Metadata-Version: 2.1
Name: docop-tasks-restricted
Version: 0.3.3
Summary: Tasks for docop that have more restrictive open source licensing
Author-email: Petri Savolainen <petri@koodaamo.fi>
License: GPLv3+
Project-URL: Homepage, https://github.com/koodaamo/docop-tasks-restricted
Project-URL: Repository, https://github.com/koodaamo/docop-tasks-restricted
Classifier: Programming Language :: Python :: 3
Classifier: Programming Language :: Python :: 3.10
Classifier: Programming Language :: Python :: 3.11
Classifier: Programming Language :: Python :: 3.12
Classifier: License :: OSI Approved :: GNU General Public License v3 or later (GPLv3+)
Requires-Python: >=3.10
Description-Content-Type: text/markdown
License-File: LICENSE
Requires-Dist: trafilatura>=1.6.4

This package contains packaged tasks for Docop.

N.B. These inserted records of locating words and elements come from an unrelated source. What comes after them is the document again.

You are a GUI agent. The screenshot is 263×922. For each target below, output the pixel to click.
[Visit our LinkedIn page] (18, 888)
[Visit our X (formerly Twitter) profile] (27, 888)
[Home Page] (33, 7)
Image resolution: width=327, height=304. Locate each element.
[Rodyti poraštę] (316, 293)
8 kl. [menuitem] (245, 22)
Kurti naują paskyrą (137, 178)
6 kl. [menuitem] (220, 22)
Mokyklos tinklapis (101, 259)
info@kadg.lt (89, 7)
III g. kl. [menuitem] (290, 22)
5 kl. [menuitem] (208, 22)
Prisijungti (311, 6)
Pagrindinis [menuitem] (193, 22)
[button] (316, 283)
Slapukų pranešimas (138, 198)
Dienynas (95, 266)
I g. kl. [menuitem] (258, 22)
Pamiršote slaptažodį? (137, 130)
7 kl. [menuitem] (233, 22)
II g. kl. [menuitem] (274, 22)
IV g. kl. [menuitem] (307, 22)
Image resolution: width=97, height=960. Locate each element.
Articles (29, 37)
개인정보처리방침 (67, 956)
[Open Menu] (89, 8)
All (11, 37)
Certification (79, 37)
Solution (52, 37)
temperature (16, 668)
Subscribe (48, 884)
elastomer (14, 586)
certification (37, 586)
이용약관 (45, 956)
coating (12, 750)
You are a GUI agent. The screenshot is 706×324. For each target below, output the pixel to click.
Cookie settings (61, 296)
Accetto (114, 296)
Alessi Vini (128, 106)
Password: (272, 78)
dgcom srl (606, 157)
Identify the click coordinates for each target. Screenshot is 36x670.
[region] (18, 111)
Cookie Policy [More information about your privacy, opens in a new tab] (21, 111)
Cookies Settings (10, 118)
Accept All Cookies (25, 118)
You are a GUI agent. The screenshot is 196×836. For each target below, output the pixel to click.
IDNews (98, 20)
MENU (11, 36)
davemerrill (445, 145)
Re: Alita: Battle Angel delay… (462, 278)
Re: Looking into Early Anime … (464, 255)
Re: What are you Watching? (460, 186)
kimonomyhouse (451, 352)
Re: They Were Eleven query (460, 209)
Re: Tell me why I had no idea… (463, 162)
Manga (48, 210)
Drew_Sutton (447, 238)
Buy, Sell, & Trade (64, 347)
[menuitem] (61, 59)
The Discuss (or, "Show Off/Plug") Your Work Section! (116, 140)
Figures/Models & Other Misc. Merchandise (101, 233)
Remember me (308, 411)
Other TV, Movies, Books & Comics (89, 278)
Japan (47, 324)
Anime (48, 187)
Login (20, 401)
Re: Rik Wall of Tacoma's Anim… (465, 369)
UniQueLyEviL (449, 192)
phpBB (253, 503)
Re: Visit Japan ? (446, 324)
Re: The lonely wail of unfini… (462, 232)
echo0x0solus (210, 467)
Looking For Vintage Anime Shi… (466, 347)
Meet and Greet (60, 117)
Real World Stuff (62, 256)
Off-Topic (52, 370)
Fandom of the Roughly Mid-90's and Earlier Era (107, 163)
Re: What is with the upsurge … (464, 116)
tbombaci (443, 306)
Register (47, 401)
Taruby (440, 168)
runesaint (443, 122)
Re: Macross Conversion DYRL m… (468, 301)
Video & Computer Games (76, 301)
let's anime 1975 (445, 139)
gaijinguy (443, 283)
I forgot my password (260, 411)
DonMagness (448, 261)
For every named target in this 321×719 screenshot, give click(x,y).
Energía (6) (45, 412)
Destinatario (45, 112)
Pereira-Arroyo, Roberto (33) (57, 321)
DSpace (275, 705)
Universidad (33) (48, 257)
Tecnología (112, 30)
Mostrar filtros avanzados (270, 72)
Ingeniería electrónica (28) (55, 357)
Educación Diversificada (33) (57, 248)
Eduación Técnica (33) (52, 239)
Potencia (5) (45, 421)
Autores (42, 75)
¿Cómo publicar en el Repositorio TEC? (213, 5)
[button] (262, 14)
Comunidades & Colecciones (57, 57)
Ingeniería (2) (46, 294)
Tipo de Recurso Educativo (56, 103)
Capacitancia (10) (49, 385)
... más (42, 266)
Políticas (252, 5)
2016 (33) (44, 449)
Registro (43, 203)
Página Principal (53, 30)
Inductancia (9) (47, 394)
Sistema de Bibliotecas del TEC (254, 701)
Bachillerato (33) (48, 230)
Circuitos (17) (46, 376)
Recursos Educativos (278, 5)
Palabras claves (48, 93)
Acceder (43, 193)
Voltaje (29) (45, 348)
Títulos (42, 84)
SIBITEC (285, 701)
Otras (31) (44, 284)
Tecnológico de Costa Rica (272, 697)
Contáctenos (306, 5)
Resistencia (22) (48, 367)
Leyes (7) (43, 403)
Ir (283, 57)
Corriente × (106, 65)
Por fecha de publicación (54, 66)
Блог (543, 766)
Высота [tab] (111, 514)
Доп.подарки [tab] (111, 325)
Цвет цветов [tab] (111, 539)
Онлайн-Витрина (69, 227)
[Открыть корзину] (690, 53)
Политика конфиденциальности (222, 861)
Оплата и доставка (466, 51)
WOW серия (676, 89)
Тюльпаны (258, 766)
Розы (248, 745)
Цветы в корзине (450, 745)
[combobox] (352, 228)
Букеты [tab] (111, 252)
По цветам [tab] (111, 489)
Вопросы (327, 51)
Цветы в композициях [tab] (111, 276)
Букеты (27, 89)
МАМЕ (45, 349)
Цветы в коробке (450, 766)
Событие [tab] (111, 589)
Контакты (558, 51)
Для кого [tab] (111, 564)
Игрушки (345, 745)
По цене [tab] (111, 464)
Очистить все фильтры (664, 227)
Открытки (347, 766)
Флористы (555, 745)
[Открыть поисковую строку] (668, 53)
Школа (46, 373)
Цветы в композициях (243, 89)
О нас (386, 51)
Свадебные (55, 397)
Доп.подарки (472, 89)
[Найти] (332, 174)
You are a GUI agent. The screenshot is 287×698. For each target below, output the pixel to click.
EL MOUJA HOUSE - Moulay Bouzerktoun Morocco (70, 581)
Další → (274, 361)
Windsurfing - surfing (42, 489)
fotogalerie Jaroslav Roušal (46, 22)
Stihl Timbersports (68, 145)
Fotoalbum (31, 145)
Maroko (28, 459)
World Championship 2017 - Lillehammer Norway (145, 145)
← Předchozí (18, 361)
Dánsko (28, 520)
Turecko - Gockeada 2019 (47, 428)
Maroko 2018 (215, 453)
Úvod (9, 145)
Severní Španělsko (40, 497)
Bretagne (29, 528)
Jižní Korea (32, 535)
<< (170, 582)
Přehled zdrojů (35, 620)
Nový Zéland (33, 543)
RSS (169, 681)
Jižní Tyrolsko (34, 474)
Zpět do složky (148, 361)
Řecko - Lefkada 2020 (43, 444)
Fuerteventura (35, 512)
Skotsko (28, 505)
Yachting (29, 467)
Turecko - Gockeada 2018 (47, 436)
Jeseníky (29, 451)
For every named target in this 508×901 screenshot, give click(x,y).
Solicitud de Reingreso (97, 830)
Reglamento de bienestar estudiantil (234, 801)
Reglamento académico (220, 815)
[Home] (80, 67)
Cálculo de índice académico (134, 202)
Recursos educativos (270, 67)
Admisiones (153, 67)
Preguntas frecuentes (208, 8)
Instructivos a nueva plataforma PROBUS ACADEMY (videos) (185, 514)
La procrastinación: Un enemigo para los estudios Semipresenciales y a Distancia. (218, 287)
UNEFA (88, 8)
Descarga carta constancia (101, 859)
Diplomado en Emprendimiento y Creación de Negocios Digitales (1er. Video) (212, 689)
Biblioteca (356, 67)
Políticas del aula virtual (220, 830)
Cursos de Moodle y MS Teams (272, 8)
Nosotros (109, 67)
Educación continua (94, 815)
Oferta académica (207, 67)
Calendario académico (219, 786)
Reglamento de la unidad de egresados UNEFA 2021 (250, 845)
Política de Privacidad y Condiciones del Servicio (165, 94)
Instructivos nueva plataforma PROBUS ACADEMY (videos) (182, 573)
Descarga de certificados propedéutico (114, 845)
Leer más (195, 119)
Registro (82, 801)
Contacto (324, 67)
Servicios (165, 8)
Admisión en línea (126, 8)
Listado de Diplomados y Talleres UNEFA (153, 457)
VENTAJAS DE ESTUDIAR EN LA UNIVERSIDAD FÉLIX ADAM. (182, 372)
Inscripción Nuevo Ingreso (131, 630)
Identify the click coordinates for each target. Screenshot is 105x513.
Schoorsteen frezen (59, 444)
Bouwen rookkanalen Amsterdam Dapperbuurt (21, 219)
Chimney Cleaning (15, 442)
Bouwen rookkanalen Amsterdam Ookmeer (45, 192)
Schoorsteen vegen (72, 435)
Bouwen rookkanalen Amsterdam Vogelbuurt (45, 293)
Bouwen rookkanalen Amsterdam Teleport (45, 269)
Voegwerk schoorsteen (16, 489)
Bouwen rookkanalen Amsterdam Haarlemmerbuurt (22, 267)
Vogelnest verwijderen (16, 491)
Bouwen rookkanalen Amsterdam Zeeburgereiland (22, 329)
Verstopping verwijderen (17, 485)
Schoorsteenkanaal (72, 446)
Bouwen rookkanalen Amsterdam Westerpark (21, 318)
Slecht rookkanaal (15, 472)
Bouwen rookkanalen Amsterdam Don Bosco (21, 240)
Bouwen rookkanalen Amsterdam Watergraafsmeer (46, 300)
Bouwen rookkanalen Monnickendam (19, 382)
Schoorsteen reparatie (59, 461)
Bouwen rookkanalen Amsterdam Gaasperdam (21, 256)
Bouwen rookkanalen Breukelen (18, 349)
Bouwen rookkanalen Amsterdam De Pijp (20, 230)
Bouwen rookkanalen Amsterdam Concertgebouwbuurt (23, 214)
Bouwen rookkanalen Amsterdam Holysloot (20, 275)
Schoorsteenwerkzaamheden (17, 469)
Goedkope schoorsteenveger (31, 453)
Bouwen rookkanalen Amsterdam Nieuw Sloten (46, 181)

The tasks use code that has fairly restrictive licensing for commercial use.

In particular, this package may contain code licensed under AGPL.

Be sure to respect the licenses.

For packaged tasks with more permissive licenses, see: https://github.com/koodaamo/docop-tasks-restricted

## html2text task

Extract plain text content of the HTML string.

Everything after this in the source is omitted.